Le nuove inquietudini di Pessoa

Il suo primo eteronimo era Chevalier de Pas. Il piccolo Pessoa, a sei anni lo usava per firmare lettere a se stesso. Primo passo di un lungo percorso scandito da rispecchiamenti, (auto)trappole narrative, confessioni rilasciate sotto false generalità. Dal 1892, cioè dalla comparsa di Chevalier de Pas, fino al giorno della morte del poeta, il 30 novembre 1935, questi rimase fedele alla propria infedeltà, aggrappato ai rami dell’albero dell’Inconoscenza.
Il mattatore della compagnia teatrale pessoana è Bernardo Soares, protagonista del Libro dell’inquietudine, testo implicito e di fatto inesistente, sbriciolato in centinaia di noterelle, appunti, marginalia, ictus creativi usciti dal famoso baule-cornucopia in cui s’annodano e s’ingarbugliano le catene di molteplici Dna. E poi messi in fila, nel 1982, in un devotissimo rosario da Jacinto do Prado Coelho con la prima edizione del capolavoro a lungo progettato e mai realizzato da Pessoa. Nasceva così il mito dell’opera-progetto, del work in progress che sedusse milioni di lettori in tutto il mondo. In Italia ne furono i curatori testamentari Antonio Tabucchi e Maria José de Lancastre, per Feltrinelli, nell’86.
E ora, a quasi trent’anni dalla benemerita operazione di do Prado Coelho, ecco la terza traduzione italiana (la seconda, del 2006, targata Newton Compton, si deve a Piero Ceccucci e Orietta Abbati). L’ha realizzata per Mondadori Valeria Tocco (pagg. 452, euro 11). La quale scrive nella Prefazione: «Gli editori che si sono confrontati fino a oggi con il Libro hanno scelto due strade distinte per organizzare i vari brani di cui si compone: Jacinto do Prado Coelho e Richard Zenith hanno optato per un montaggio prevalentemente tematico dei frammenti; Teresa Sobral Cunha e Jerónimo Pizarro, al contrario, hanno cercato di ordinare i frammenti dal punto di vista cronologico». Tocco propende per quest’ultimo metodo, presentando nuove acquisizioni e soprattutto dividendo il tutto in due sezioni: dal ’13 al ’20 e dal ’29 al ’35. In sostanza, dividendo l’epoca... a.S. (avanti Soares) da quella d.S. (dopo Soares).

Estratto dati:
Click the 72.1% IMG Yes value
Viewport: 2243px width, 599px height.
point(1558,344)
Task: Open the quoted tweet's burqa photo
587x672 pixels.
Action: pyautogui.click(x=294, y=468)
==
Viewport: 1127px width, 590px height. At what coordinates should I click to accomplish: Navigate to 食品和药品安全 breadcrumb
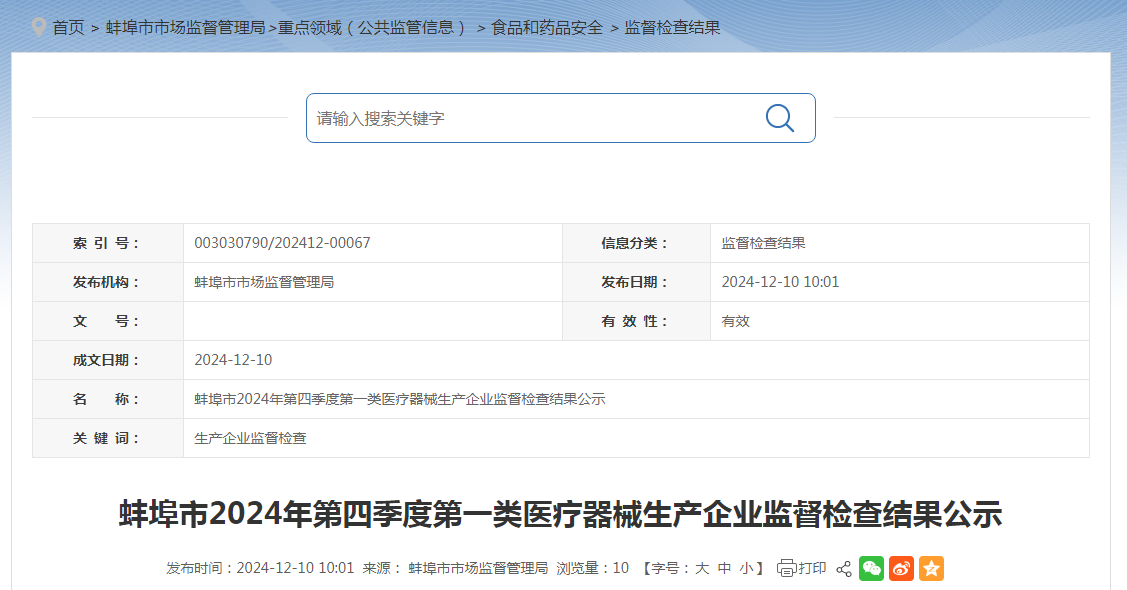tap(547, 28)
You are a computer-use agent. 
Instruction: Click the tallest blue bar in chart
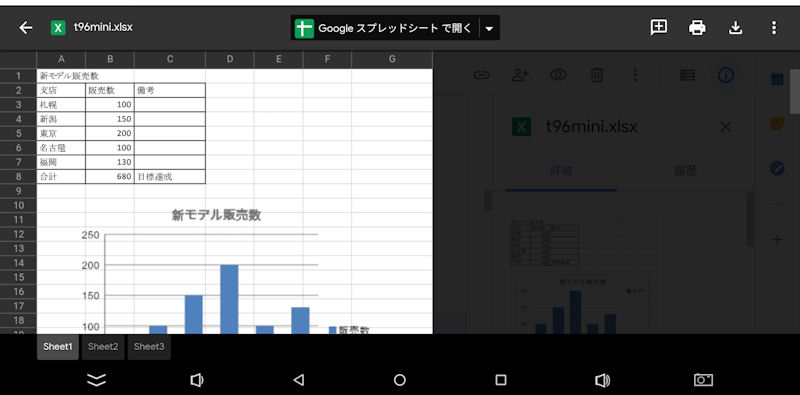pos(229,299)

Consegne:
1 - Nel brano su Pessoa, qual era il primo eteronimo del poeta e a che età lo usava?
2 - Prosegui il brano su Pessoa dopo la sua ultima frase.

Soluzioni:
1 - Chevalier de Pas, che Pessoa usava a sei anni.

2 -
Che cosa ne ricava il lettore? Un ulteriore sdoppiamento di Pessoa. Se gli anni d.S. li conosciamo già bene, se la vita ipotetica dell’«aiuto contabile nella città di Lisbona» è ormai entrata nella Hall of Fame della letteratura, con l’ufficio-bozzolo della Baixa, il negozio del parrucchiere come porta aperta sulla dimensione dei sogni non sognati, gli incontri occasionali che tessono una fragile ragnatela biografica, al contrario la gestazione che impegna l’autore dai 25 ai 32 anni è una rivelazione.

Vi troviamo un Pessoa più visionario, che dipinge abbozzi di tableau vivant d’un nitore alla Waterhouse o alla Alma-Tadema; metafisico, con l’esperienza heideggeriana dell’«esser gettato» nel mondo; incline al masochismo psichico; radicalmente a-sociale e insieme salottiero come un Arbasino che parla alle «malmaritate»; a un passo dal confessare la propria omosessualità. E, come chi lo legge nell’atto di leggerlo, già postumo prima di rinascere come Bernardo Soares.